Il ne s'agît d'ailleurs pas d'un film africain donc je compare des choses différentes, mais je suis plus intéressé par l'angle choisi par le tchadien Saleh Haroun ou Sissako pour filmer l'Afrique. Haroun joue plutôt avec les conventions internes au genre cinématographique (le polar, le film noir) pour élargir le récit, ou plutôt partir du conte pour arriver au récit alors que Gomis fait le trajet inverse. Le genre cinématographique confronte les personnages à une question universelle : accepter une dévalorisation individuelle (lié à l'aspect codé et prévisible de l'intrigue, qui n'aboutit d'ailleurs pas vraiment non plus) pour exister ensuite collectivement, en tentant d'annuler ou de surmonter cette diminution, la tension contrainte et incertaine vers le groupe permettant d'ajouter de l'imprévu sans lequel il n'y aurait pas de démocratie. Ici c'est l'inverse, le film s'enferme de plus en plus sur ses personnages et rejette le monde à l'extérieur. A jn moment Tabu se met à faire sortir le fils de son coma à coup de monologues claudeliend, ce qui est à la fois beau et ridicule. Kinshasa semble être ici un réservoir de psychologies intéressantes pour un avatar moderne du théâtre symboliste. Mais ce n'est pas cela, Kinshasa.

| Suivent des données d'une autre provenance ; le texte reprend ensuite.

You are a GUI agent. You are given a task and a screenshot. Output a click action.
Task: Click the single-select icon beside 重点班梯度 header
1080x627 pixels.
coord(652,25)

Par ailleurs le film prétend quand-même épuiser la psyché ou la vérité anthropologique de la ville, dans une scène douteuse de lynchage de voleurs de marché. Et on se prend à regretter la grandiloquence de la veine poétique qui semblait finalement plus réaliste que ce type de scène.

Apparemment le film a été très bien reçu par la presse européenne mais a bidé au Fespaco, tout en étant primé, ce qui n'est pas étonnant.

Je serai curieux de savoir s'il s'agit de la veine habituelle de Gomis. Le synopsis de ses films précédents semblait plus singulier, moins ken loachien.